Damariscotta Mills resident George Weston, 95, explains an 1814 map of  the alewife stream and mills, above. The restored fish ladder, above, pleases fish and their friends. (Photos by C. Parrish)
Damariscotta Mills resident George Weston, 95, explains an 1814 map of the alewife stream and mills, above. The restored fish ladder, above, pleases fish and their friends. (Photos by C. Parrish)
"Seen any fish?"

"A few, here and there," an older gentlemen from Saco told me, as we peered into the 69th pool at the top of the Damar-iscotta Mills Fish Ladder. It was one more short jump for the alewives to reach the mill pond at the top.

"There goes one," he said.

After three or four years at sea, the wayfaring fish had come home to fresh water to breed.

Damariscotta Lake lay at our backs, just beyond the mill pond. The Great Salt Bay was down below, with three forks of the alewife stream tumbling down in between and then joining up again at the old fish packing house at the base of the falls.

Out on the bay, the cormorants were trolling.

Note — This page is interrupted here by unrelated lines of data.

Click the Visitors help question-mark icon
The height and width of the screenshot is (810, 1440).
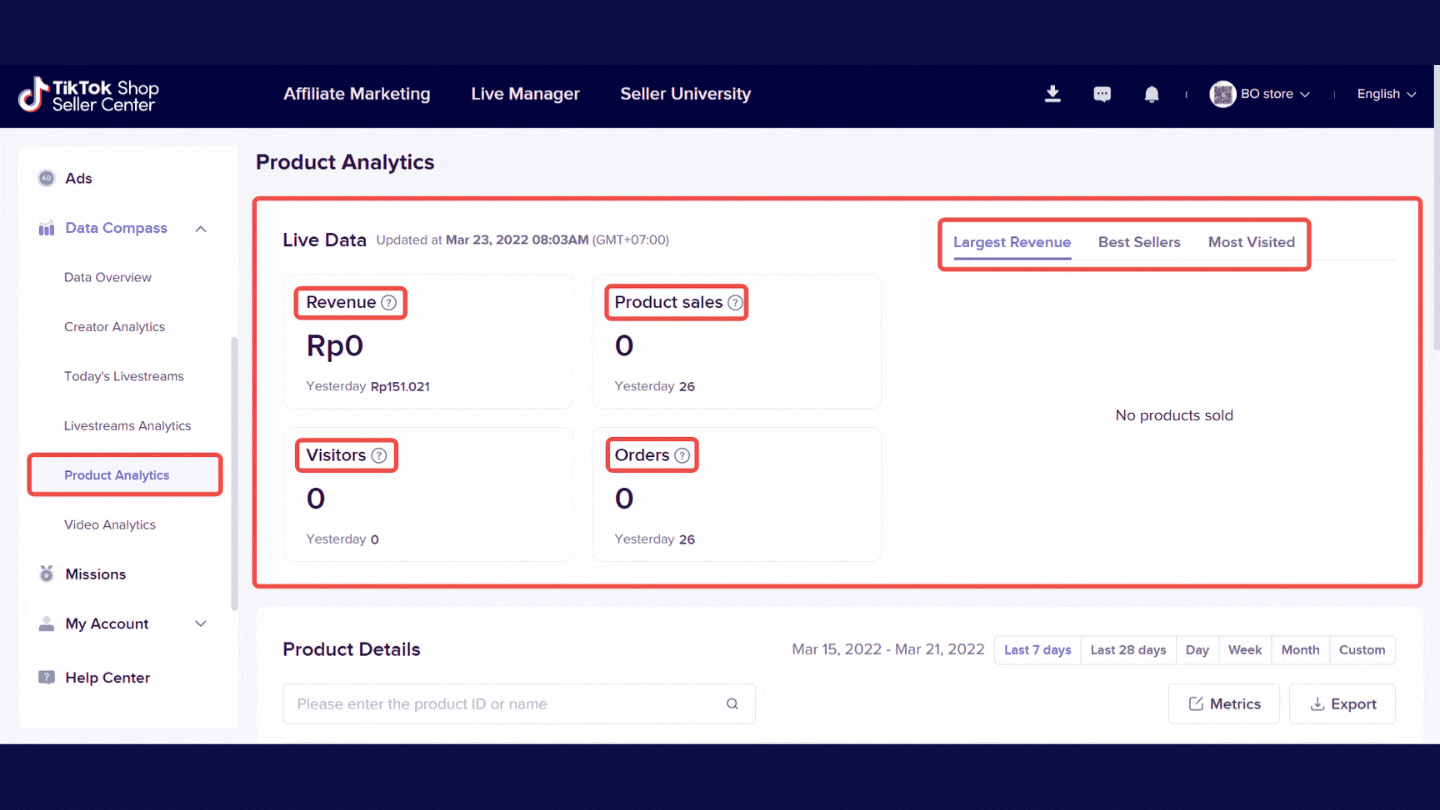(x=379, y=456)
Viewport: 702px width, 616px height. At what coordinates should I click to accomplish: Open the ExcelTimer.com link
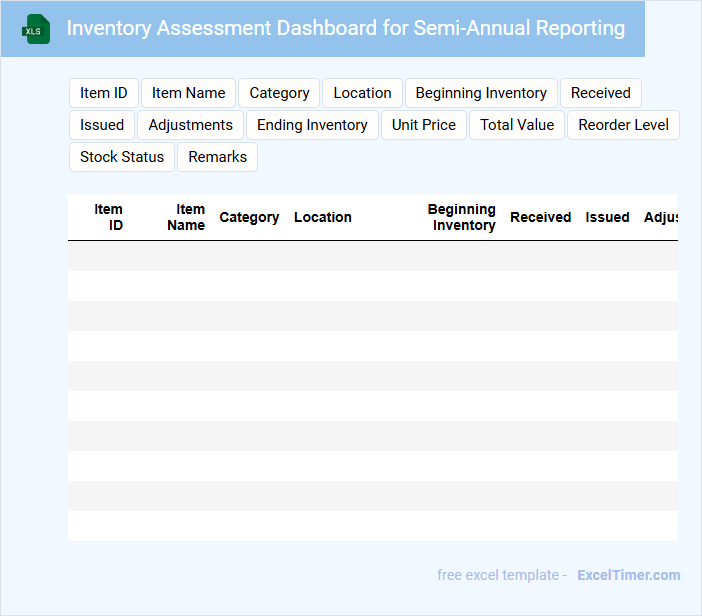click(628, 575)
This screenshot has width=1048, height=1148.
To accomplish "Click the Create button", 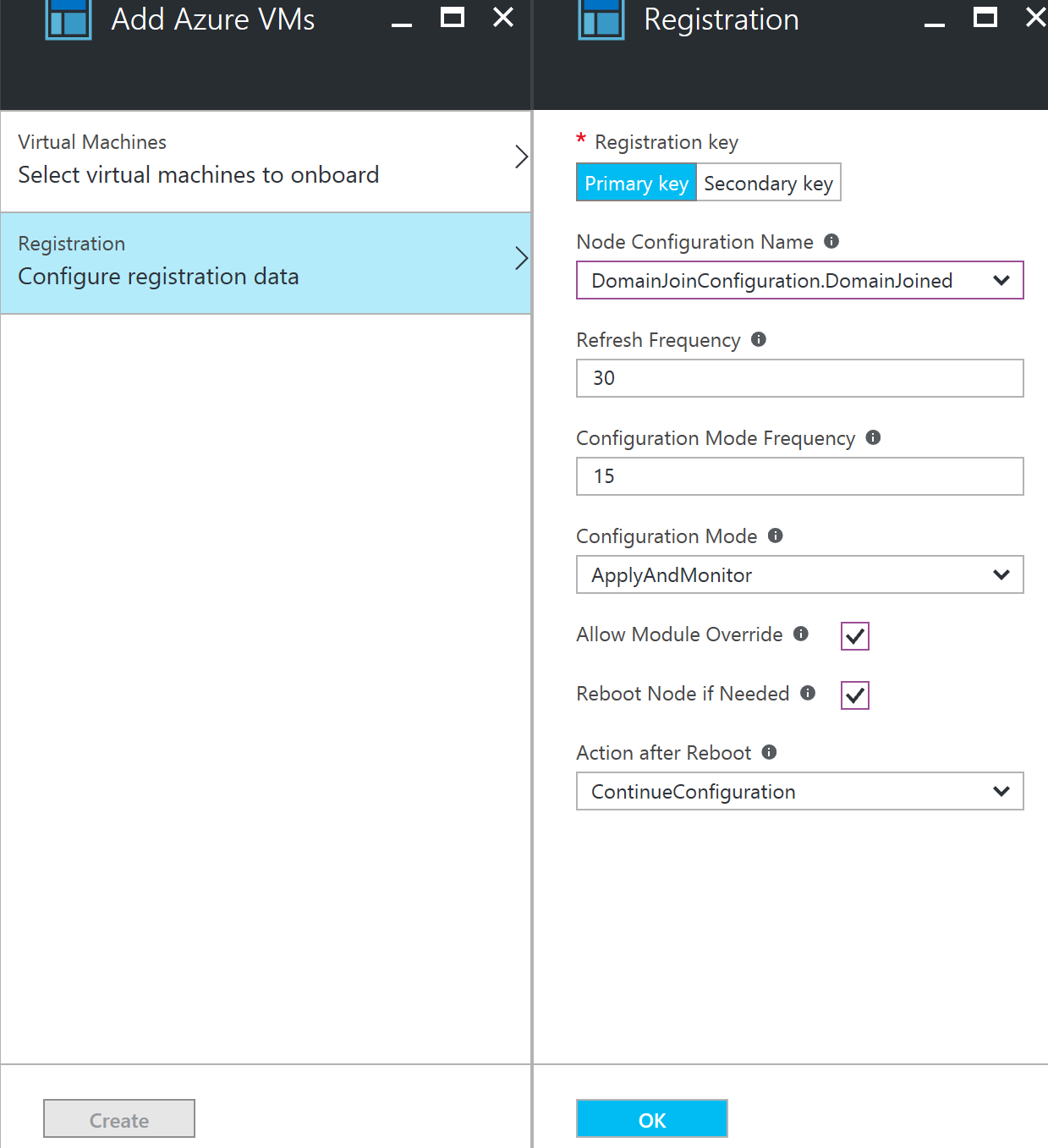I will point(118,1118).
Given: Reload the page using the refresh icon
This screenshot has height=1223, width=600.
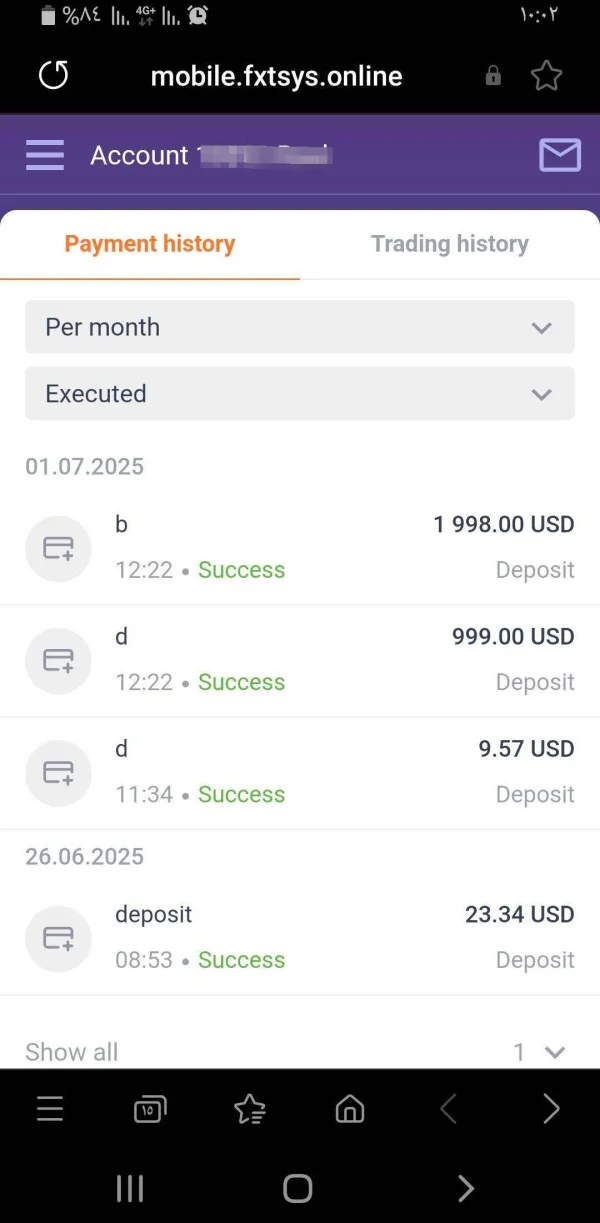Looking at the screenshot, I should tap(53, 76).
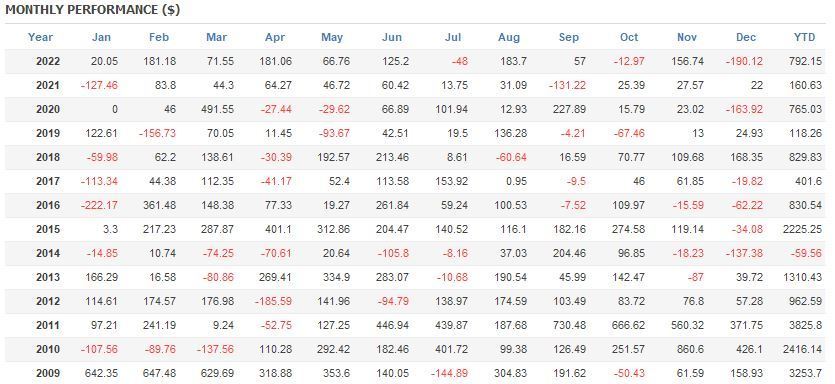Select the Jan column header
835x384 pixels.
coord(101,37)
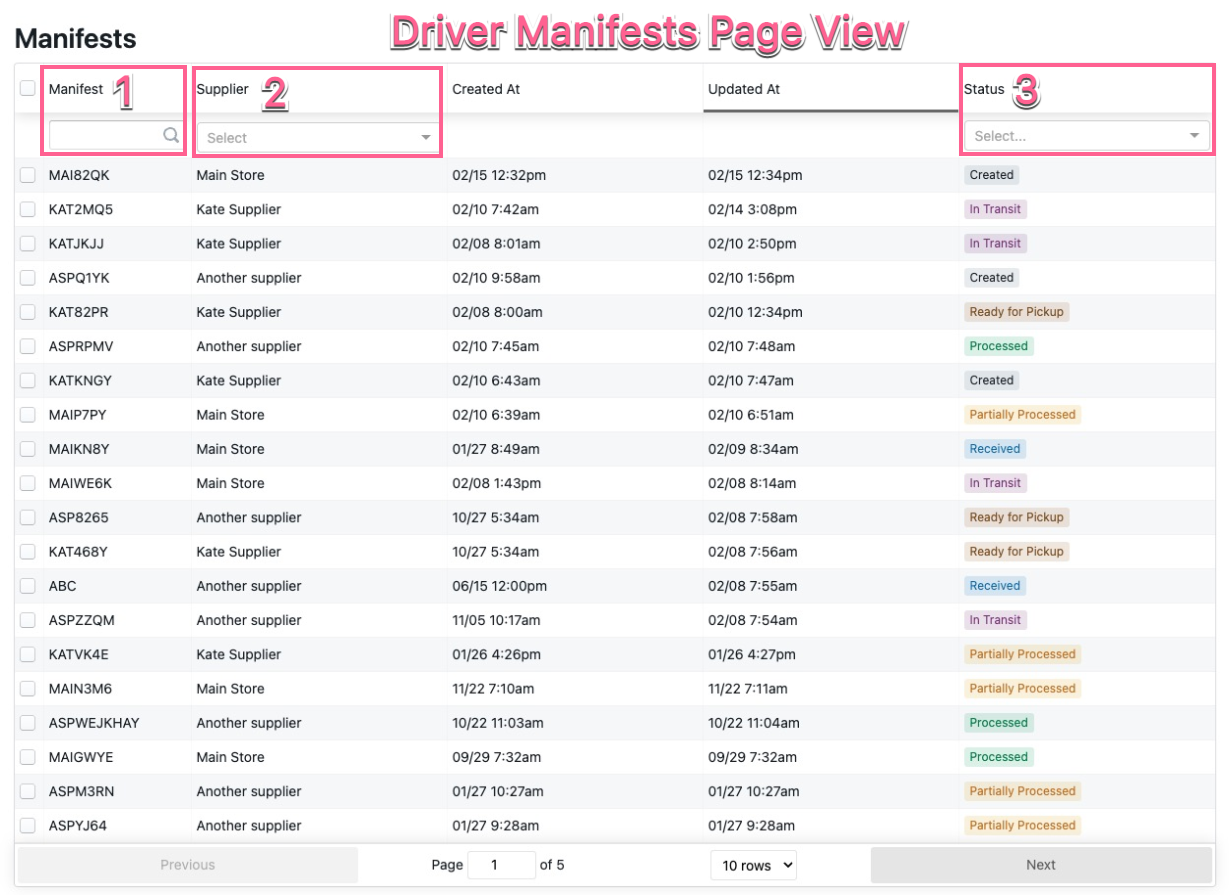1229x895 pixels.
Task: Click the Manifest column header
Action: (x=76, y=89)
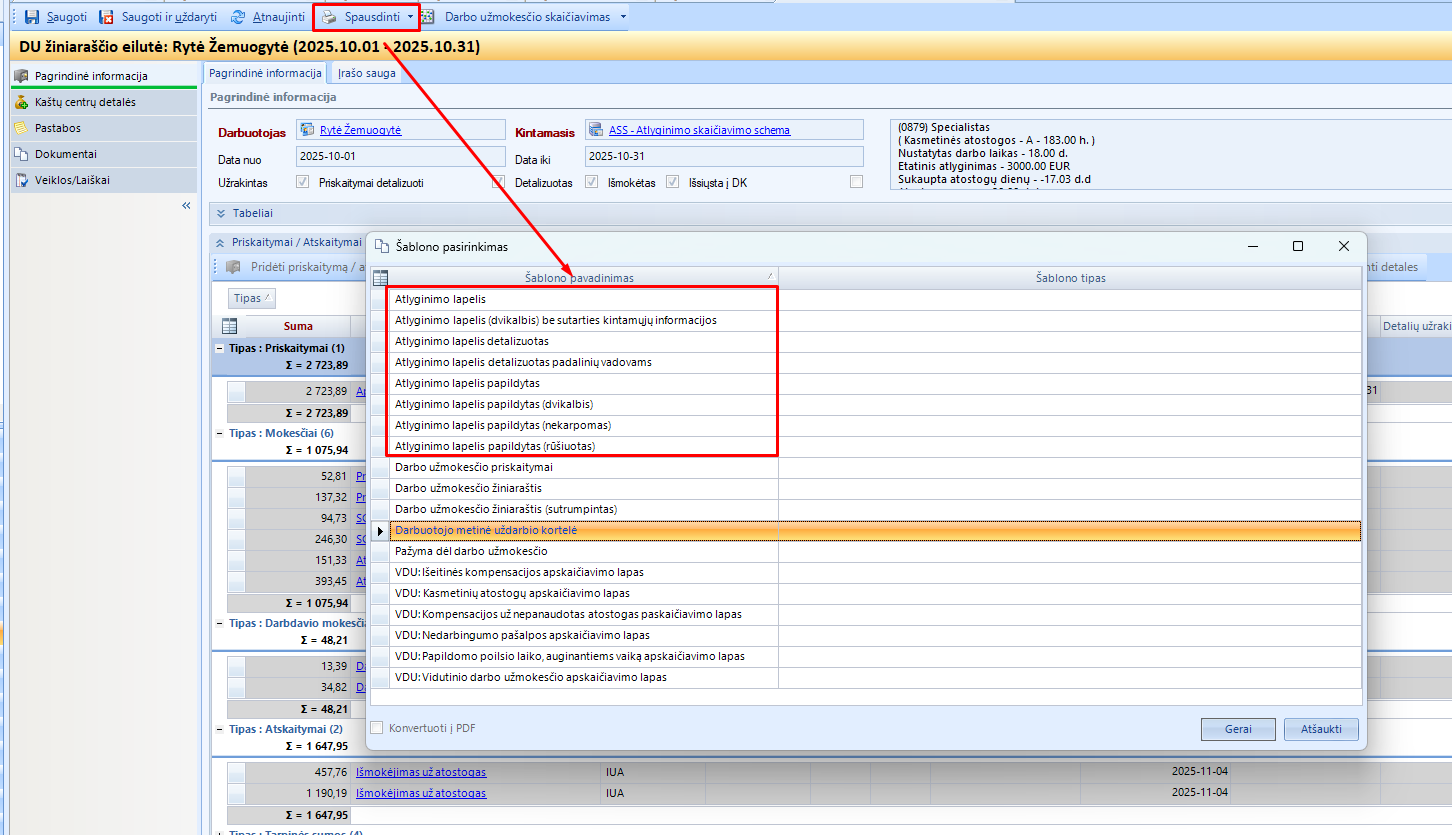The width and height of the screenshot is (1452, 835).
Task: Click the Saugoti ir uždaryti icon
Action: [x=106, y=17]
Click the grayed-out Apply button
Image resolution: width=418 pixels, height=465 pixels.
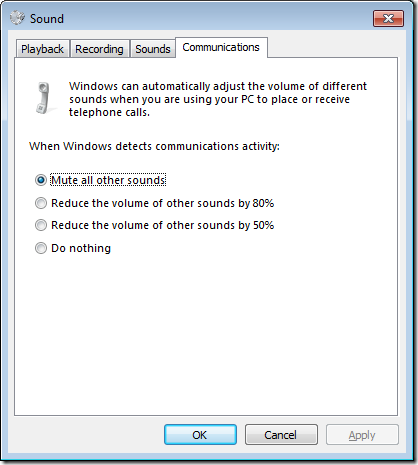(x=362, y=435)
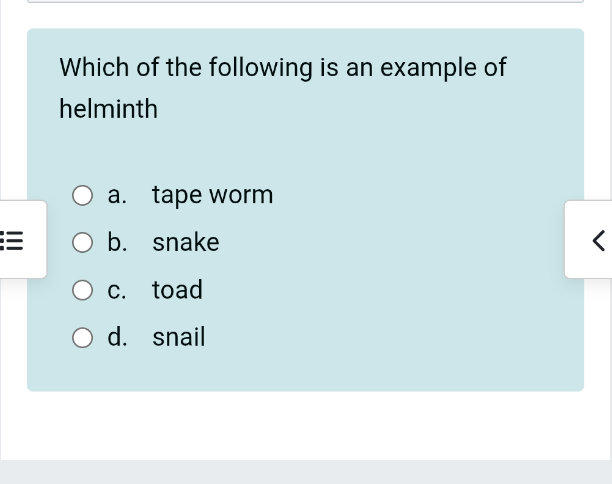Click empty space below the snail option

[300, 370]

Gulls were hanging out, whining for fish. An osprey flew over, scanning the water. It was a full-on fish alert. All of us, waiting on the fish that has headed up the river around Mother's Day every year since long before anyone recorded it. Along with shad, the alewife run is Maine's oldest spring fishery.

"Seen any fish?" three women from Massachusetts asked as I peered into another pool midway down the fishway.

"A few," I said; then three alewives darted past us, going up the fishway that makes up the right fork of the flow. Sleek and muscular, the foot-long blackish-greenish-silvery fishes powered up from one pool to the next, flicked their tails and were gone.

Leyna Tobey, a civil engineering student from Merrimack College who was hired by KEI Power Management, the hydro company that operates the power-generating dam on the main fork, was just completing her hourly fish count at the top of the 69th pool.

She had her counter in her hand. Click, click, long pause, click.

Tobey counts for ten minutes, every hour, from 6 a.m. to 8 p.m. In the last few days, she has counted about 350 to 400 fish a day. Last year, at this time, she was counting that many an hour.

"It's been a cold spring," she said, retreating to her car, waiting for the next ten-minute count. She ate lunch, painted her nails a glittery bubblegum pink for fun. There was a lot of down time between counts. Last year, she waited out on the lawn, lounging next to the mill pond.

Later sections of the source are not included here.